AVAILABLE DATA START

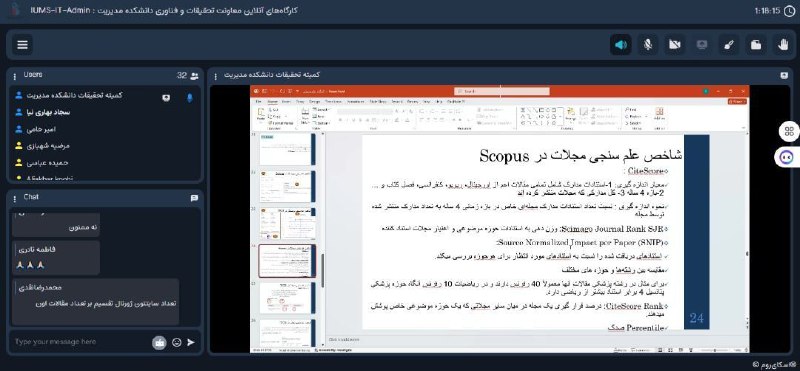The width and height of the screenshot is (800, 371).
Task: Open the emoji picker in chat
Action: pos(177,342)
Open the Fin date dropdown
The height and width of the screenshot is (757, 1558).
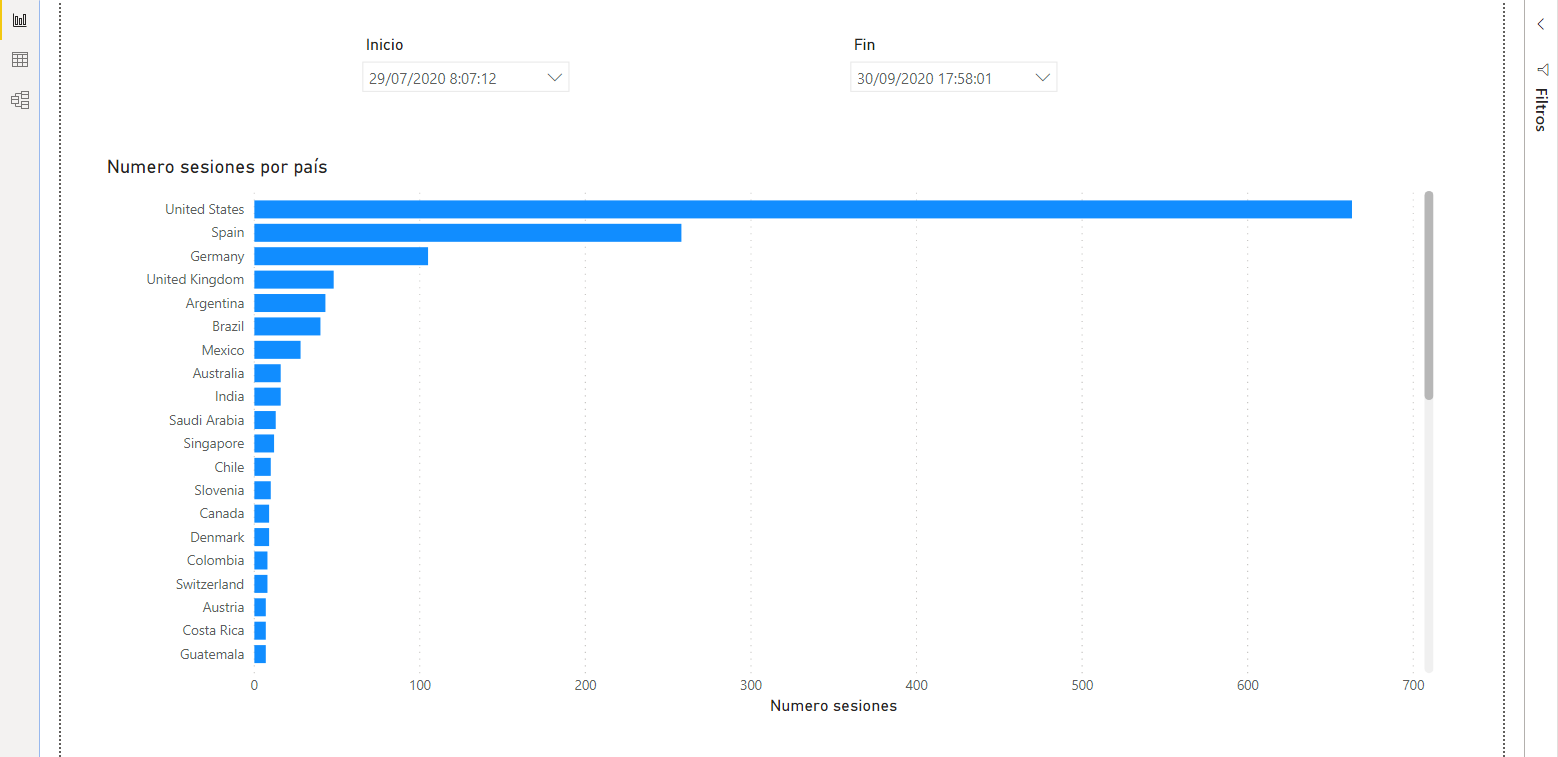1042,76
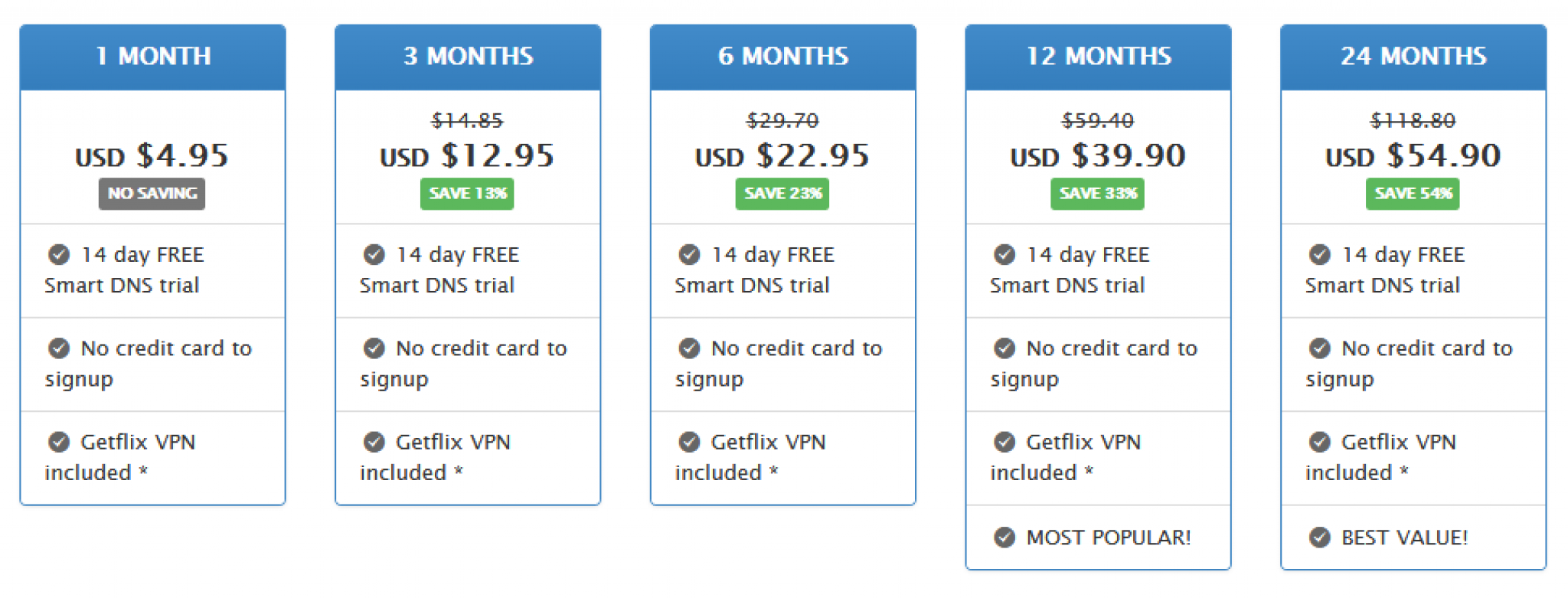Click the crossed-out $118.80 price
The image size is (1568, 598).
(x=1412, y=119)
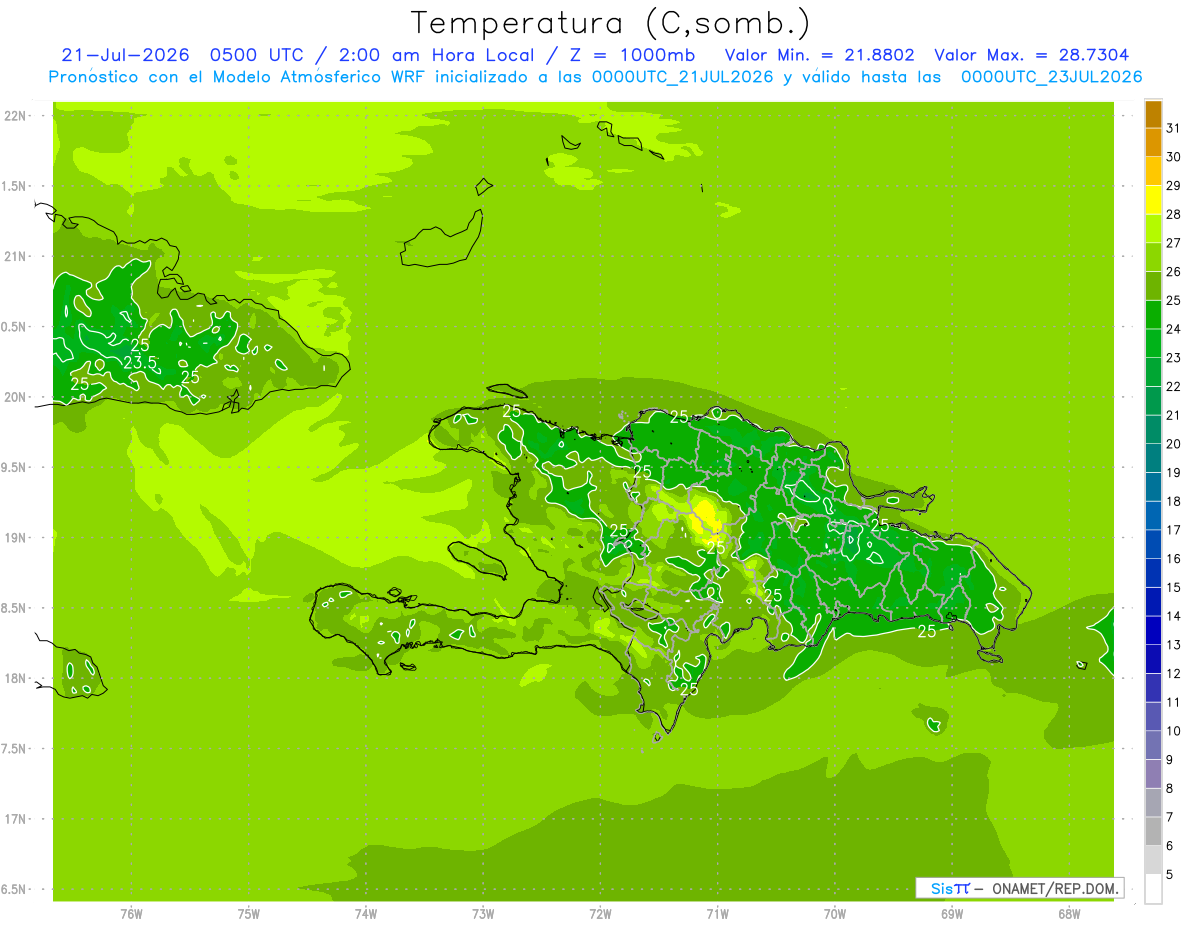Click the 28 degree yellow legend swatch
This screenshot has height=927, width=1200.
[1153, 200]
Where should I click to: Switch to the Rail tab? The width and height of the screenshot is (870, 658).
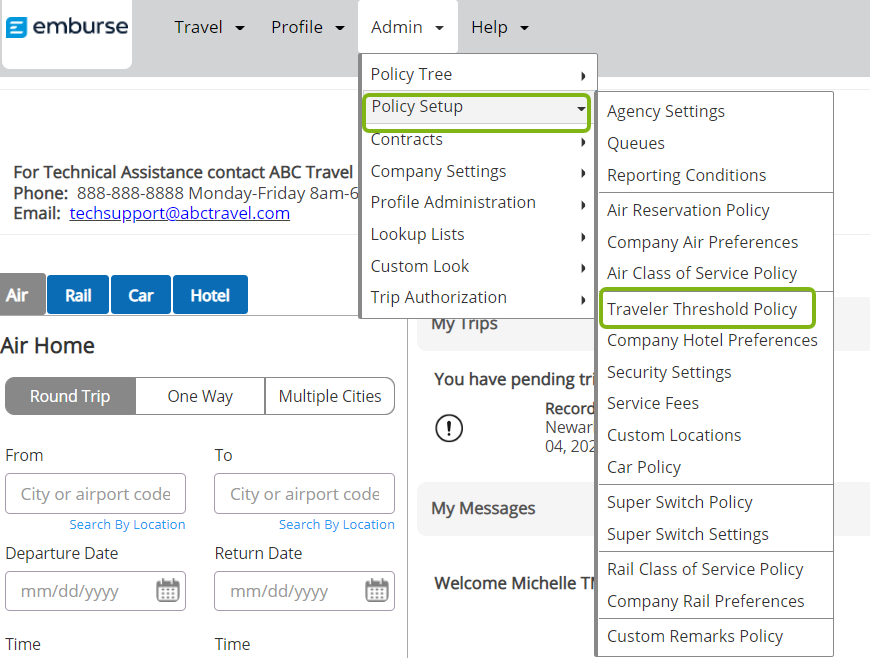(78, 295)
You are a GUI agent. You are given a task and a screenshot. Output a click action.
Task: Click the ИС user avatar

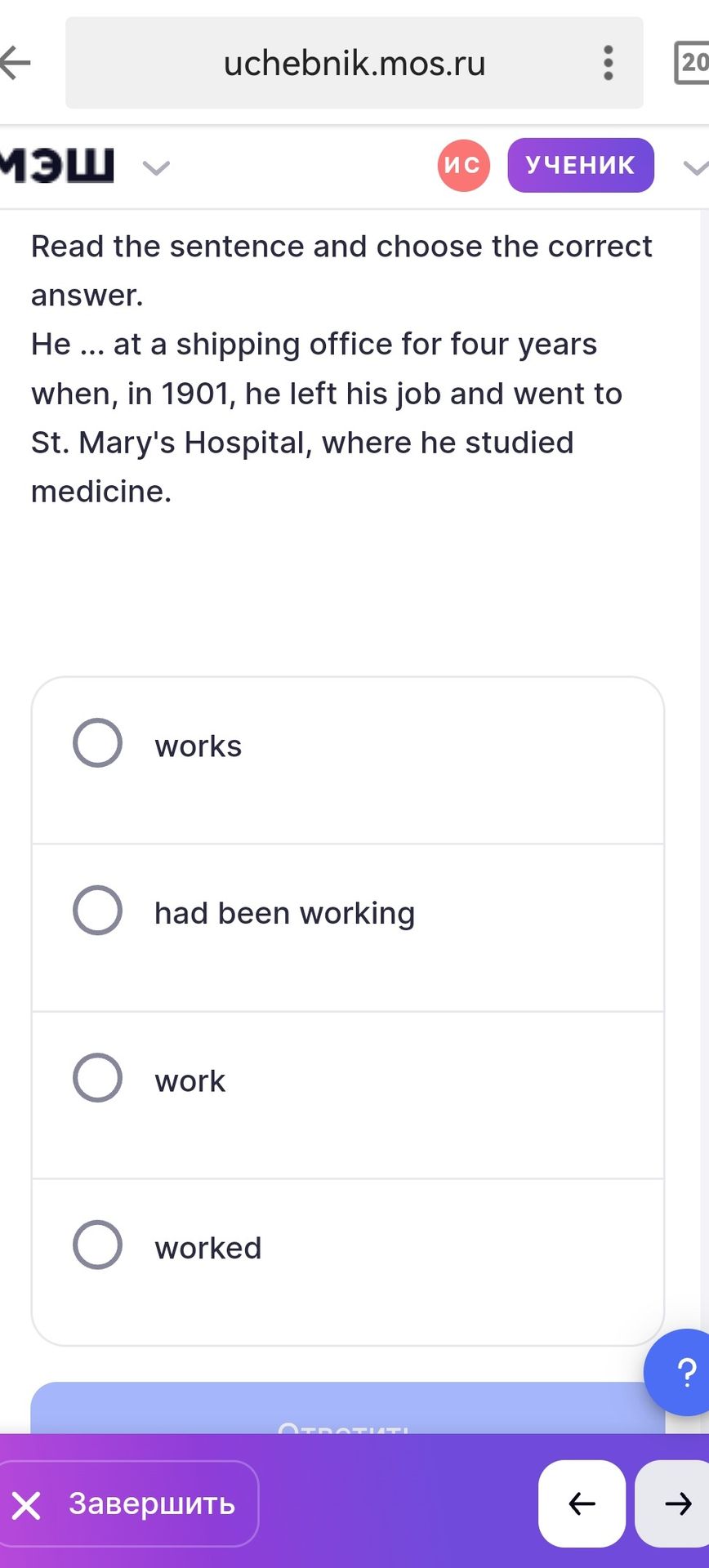tap(463, 166)
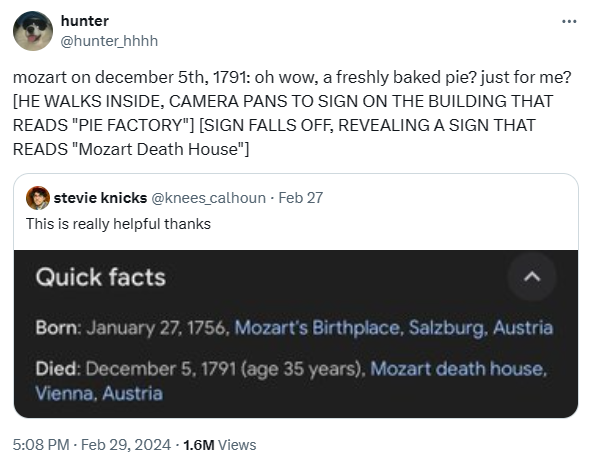Open the three-dot more options menu
The height and width of the screenshot is (464, 592).
tap(569, 22)
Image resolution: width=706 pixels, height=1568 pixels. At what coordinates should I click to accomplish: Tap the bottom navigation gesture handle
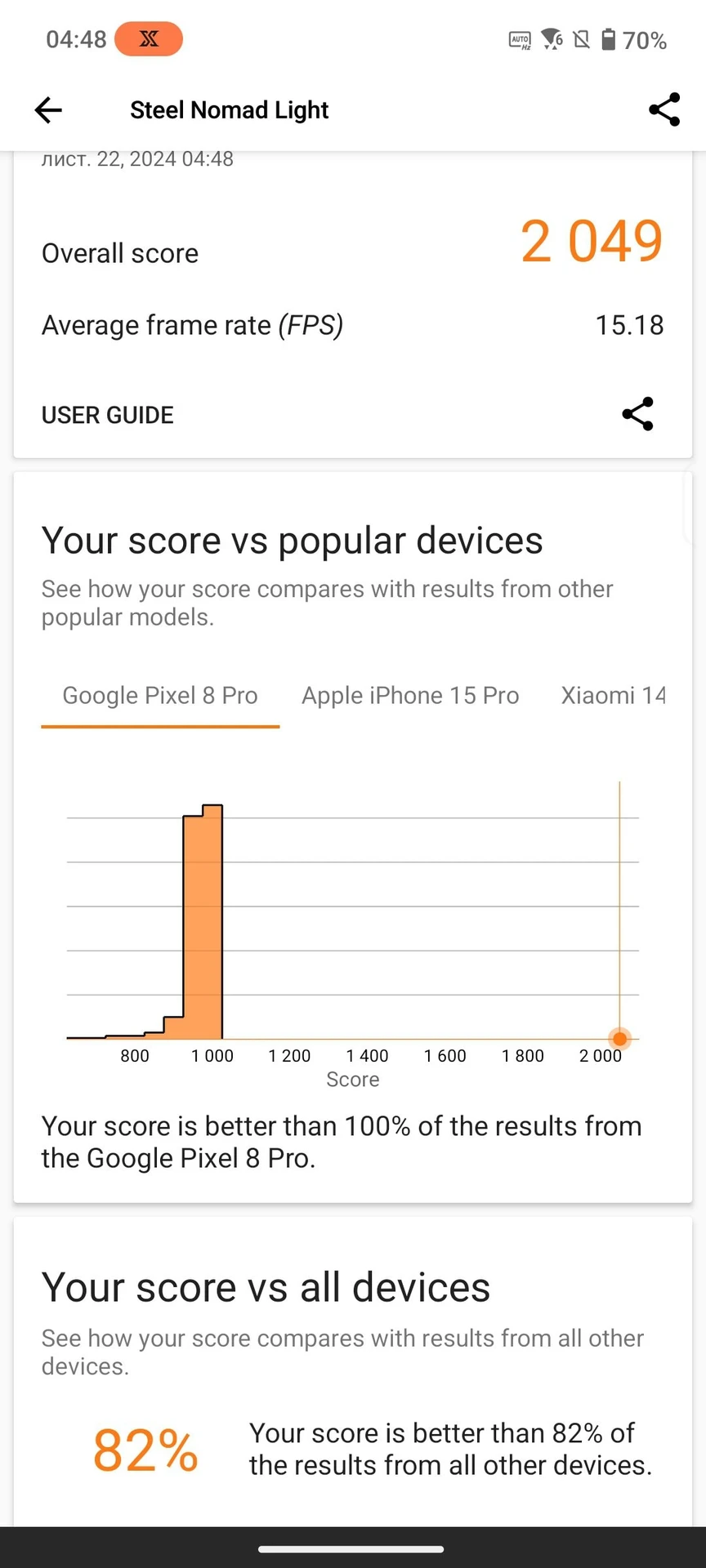pos(352,1549)
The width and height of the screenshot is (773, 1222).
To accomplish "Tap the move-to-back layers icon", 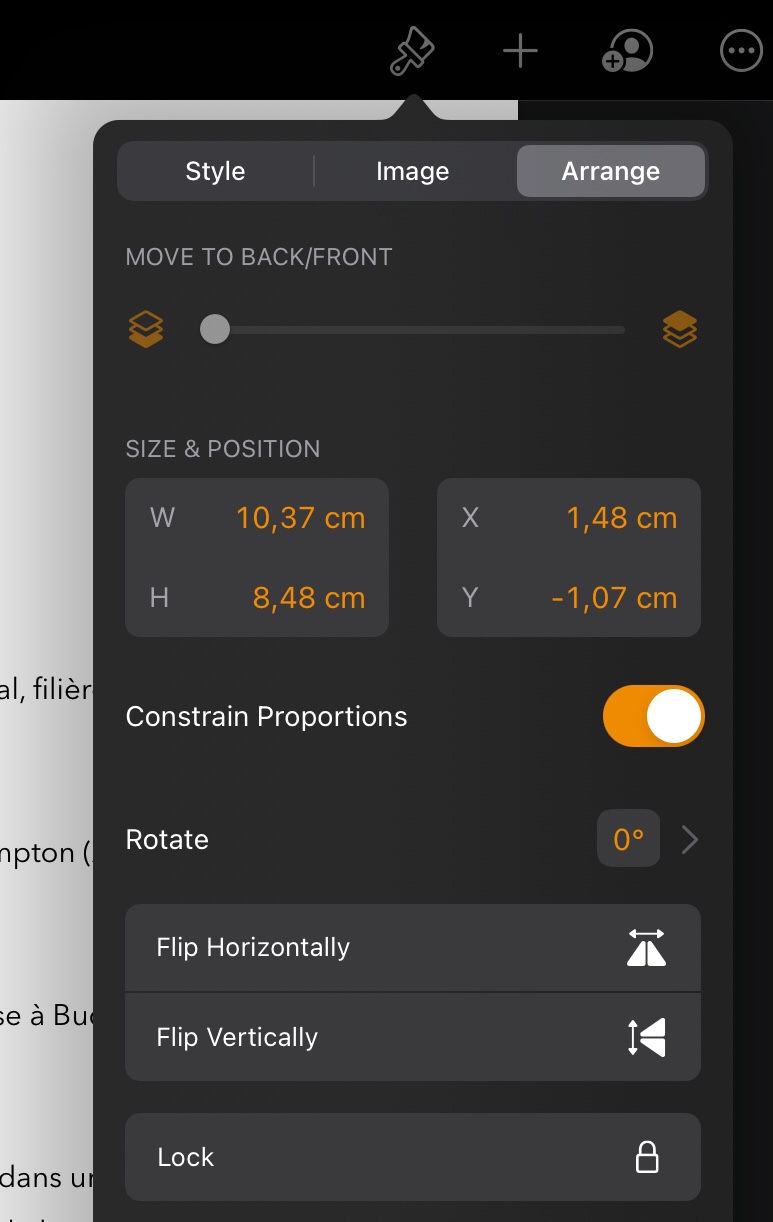I will (x=146, y=329).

AVAILABLE DATA END

Restate word for word every line from the one with "The height and width of the screenshot is (757, 1558)." up to and including the one with "The width and height of the screenshot is (773, 1222)." in the records above, minus the pictures.

The height and width of the screenshot is (757, 1558).
1042,76
Click the crossed-out $118.80 price
The image size is (1568, 598).
(x=1412, y=119)
Click the 28 degree yellow legend swatch
This screenshot has height=927, width=1200.
[1153, 200]
Where should I click to: Switch to the Rail tab? The width and height of the screenshot is (870, 658).
(78, 295)
You are a GUI agent. You are given a task and a screenshot. Output a click action.
Task: Click the ИС user avatar

tap(463, 166)
Open the three-dot more options menu
The height and width of the screenshot is (464, 592).
tap(569, 22)
Image resolution: width=706 pixels, height=1568 pixels. At what coordinates should I click to accomplish: Tap the bottom navigation gesture handle
pos(352,1549)
The width and height of the screenshot is (773, 1222).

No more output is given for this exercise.